堂々とセーフティーボックスを開けて抜き取ります

 このトラブルが起きてしまうことを想定して・・

  • 入っている金額を紙に書いて入れておく

  • デジカメで入っているお金を撮影しておく

 このような対策が必要です。

 なんらかの対策をやっておかないと、ホテル側の言い分(お客さんの勘違いだろうという憶測)が正論のようになってしまいます。

お客さんの勘違いと思われないようにする方法

お客さんの勘違いと思われないようにする方法

 そしてもう一つ、フロントなどスタッフの目の前で貴重品を預けるホテルであるなら、この問題を回避する確実な方法の1つに・・

「預り証」を取っておく

 この対策があります。

 複数のスタッフが見ている中で預けるようにしますが、その時に封筒に入れるお金を数えて「現金の枚数と金額」、そして同時に預ける貴重品を「預り証」に買いてもらいます。

 この「預り証」と、預ける際に自分で撮影したデジカメ写真の両方があれば、確実にホテル側の憶測「お客さんの勘違い:最初から入ってなかったのでは?」について否定できます。

金庫から現金が抜かれた場合の対策

セーフティーボックスの問題 現金が抜かれた場合とは

 現金が減少していることが確認できたら、すぐにホテル支配人に連絡を取って対応策を迫ります。

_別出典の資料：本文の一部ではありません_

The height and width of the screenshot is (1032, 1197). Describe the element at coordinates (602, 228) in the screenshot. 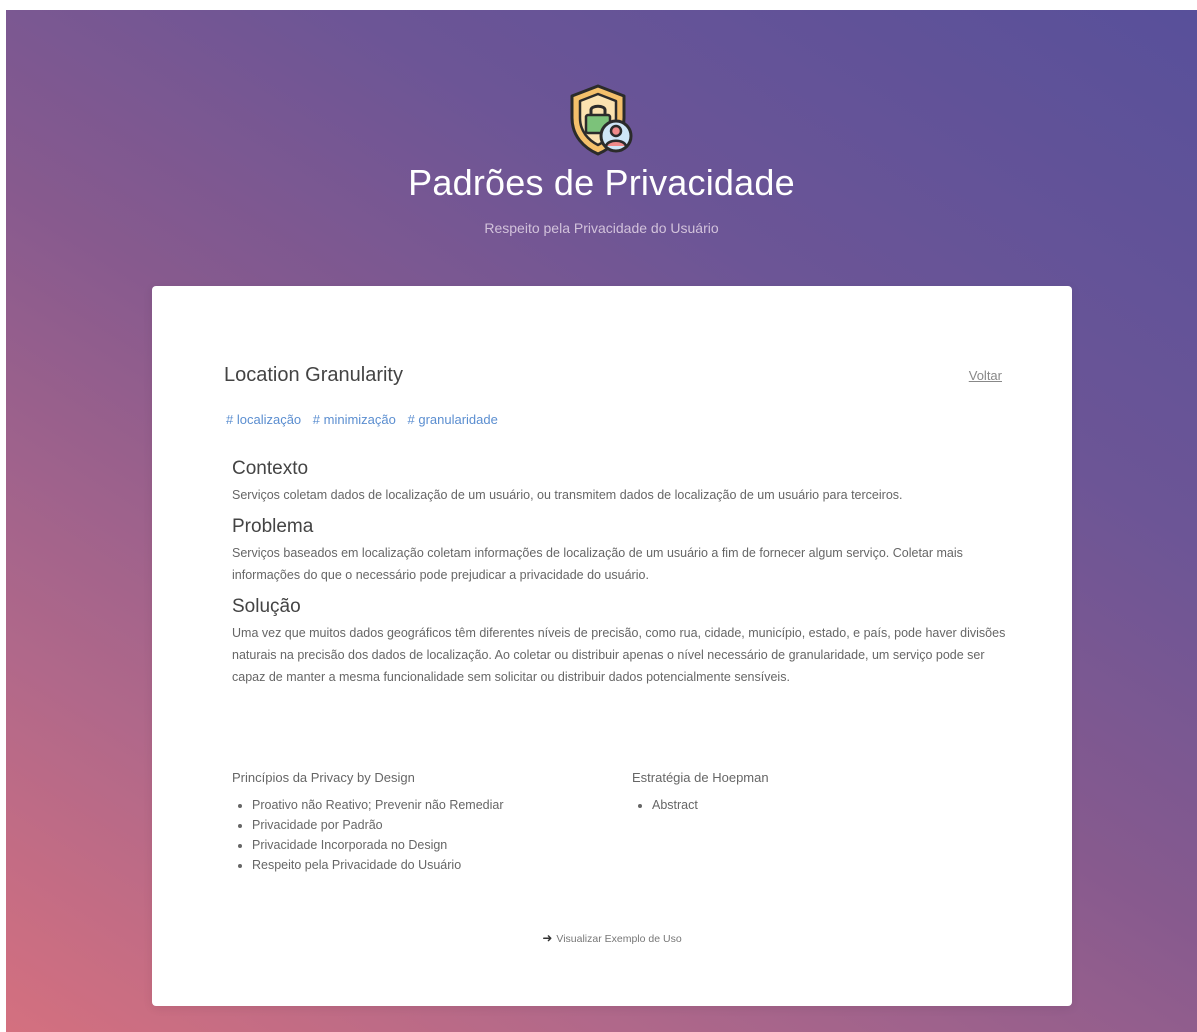

I see `site-subtitle: Respeito pela Privacidade do Usuário` at that location.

そして・・

POINTホテルに設置している監視カメラの映像をチェック

 これを依頼します。

 ホテル側が期待したような対策をやってくれない時には、警察を呼んで被害届を出すようにします。

 ホテル側は警察沙汰になってしまうことを避けようとするかもしれませんが、無くなった貴重品を取り戻すには「警察」の力を借りることもやるべきです。

ホテルの金庫が開かない なぜかエラーのとき

ホテルの金庫が開かない なぜかエラーとなる場合の対処とは

 海外のホテルでセーフティーボックスが開かなくなったときには(試行錯誤してあきらめたなら)、フロントに連絡します。そして・・

セキュリティー担当者に開けてもらいます

 ホテル内の専門スタッフが来てくれる、または他の業者へ作業を依頼するホテルであるときには、他社のスタッフが到着するまで何時間も待たされることがあります。ただし・・

POINT中に入れているパスポートが取れずに帰れない

 このような 帰国する日程がずれ込むほど大変な事態になることは無いはずです。

フロントスタッフが金庫を開ける・リセット

フロントスタッフが金庫を開けるとき、暗証番号のロック解除とは

 もう一つのパターンは、フロントへ連絡するとホテルスタッフが部屋に到着、そして・・

POINTものの数分で、ロック解除の装置をつなぎ解錠・リセット

 こんなパターンもあります。電子ロックタイプの場合は 端末を持ってきてセーフティーボックスへケーブルを差し込み、必要な情報を入力するとリセット作業がすぐに完了します。

 待たされずに開錠してもらえるので助かりますが、ホテルのスタッフなら簡単に開錠できることが分かってしまうため セーフティーボックスの安全性が気になります。

まとめ:セーフティボックスとは エラー 金庫が開かない

 セーフティーボックスを利用して大丈夫なのか?という話がでるとき、ほとんどの方は「問題無い」と答えるはずです。しかし、グレードの高いホテルであったとしても従業員が窃盗グループを手伝っているなら・・

簡単に抜き取ることができます

 「五つ星ホテルだから大丈夫」という考えが正しくないかもしれないことも念頭において、セキュリティー対策を考えいていくべきです。